EXERCISE DESCRIPTION: Take the data below and write it out exactly, except for the pictures.
DATA RECORDS below:
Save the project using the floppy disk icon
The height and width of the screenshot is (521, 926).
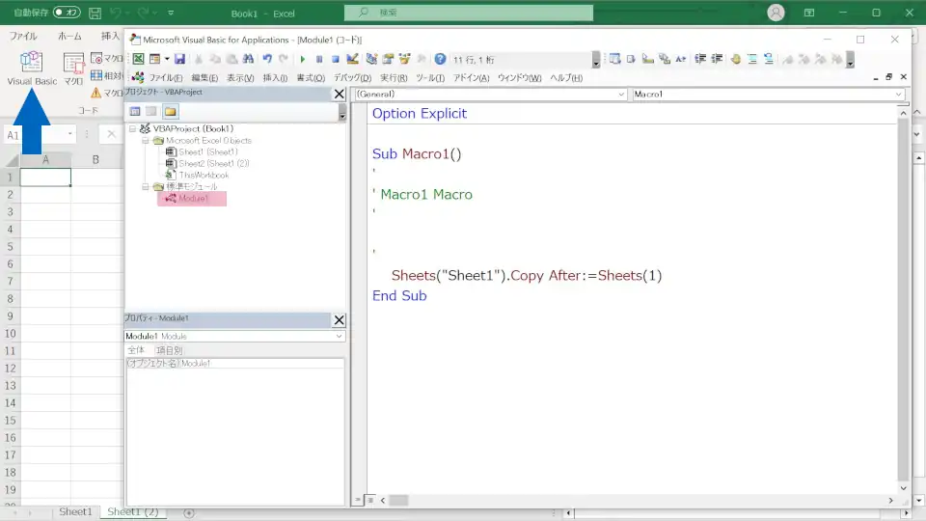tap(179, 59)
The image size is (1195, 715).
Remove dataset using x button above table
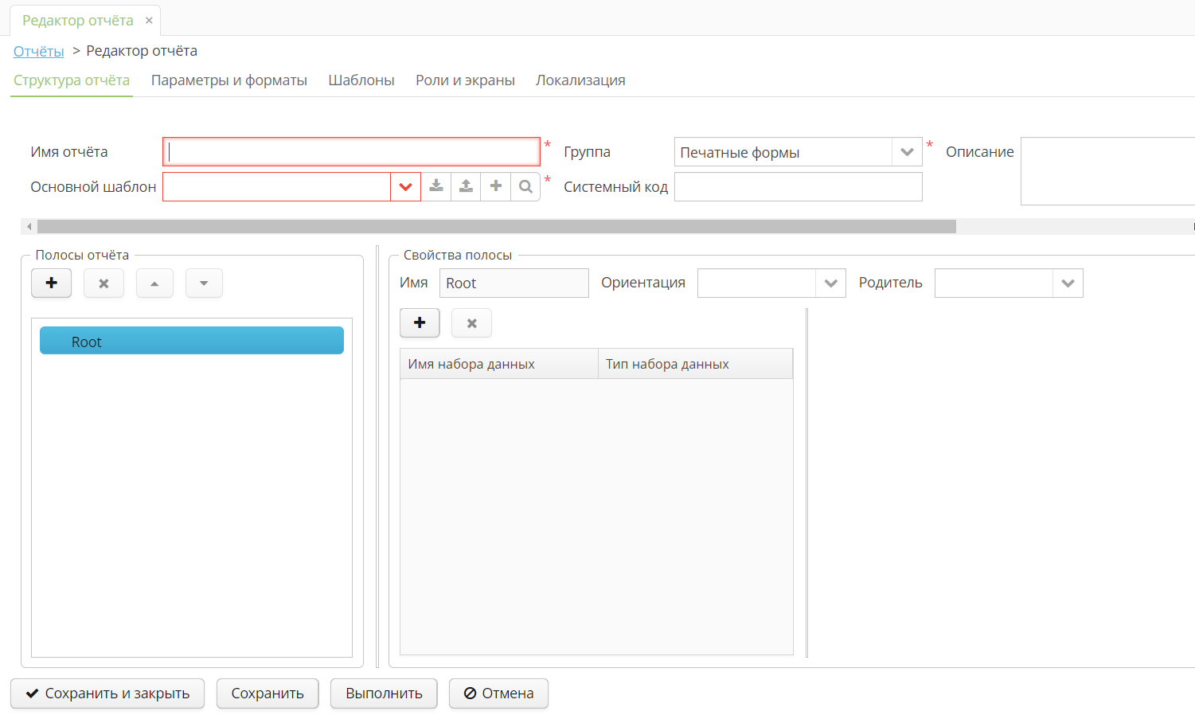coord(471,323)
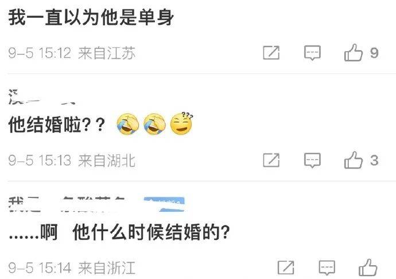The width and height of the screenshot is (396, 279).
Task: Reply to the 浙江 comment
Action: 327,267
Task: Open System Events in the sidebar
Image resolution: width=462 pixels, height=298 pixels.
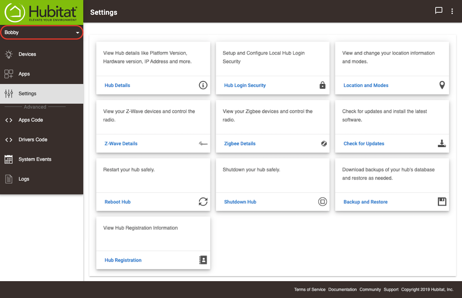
End of DATA RECORDS.
RESPONSE TO THE TASK:
Save the project using the floppy disk icon
The height and width of the screenshot is (521, 926).
tap(179, 59)
The image size is (1195, 715).
Remove dataset using x button above table
coord(471,323)
The width and height of the screenshot is (396, 279).
Task: Reply to the 浙江 comment
Action: 327,267
Task: Open System Events in the sidebar
Image resolution: width=462 pixels, height=298 pixels.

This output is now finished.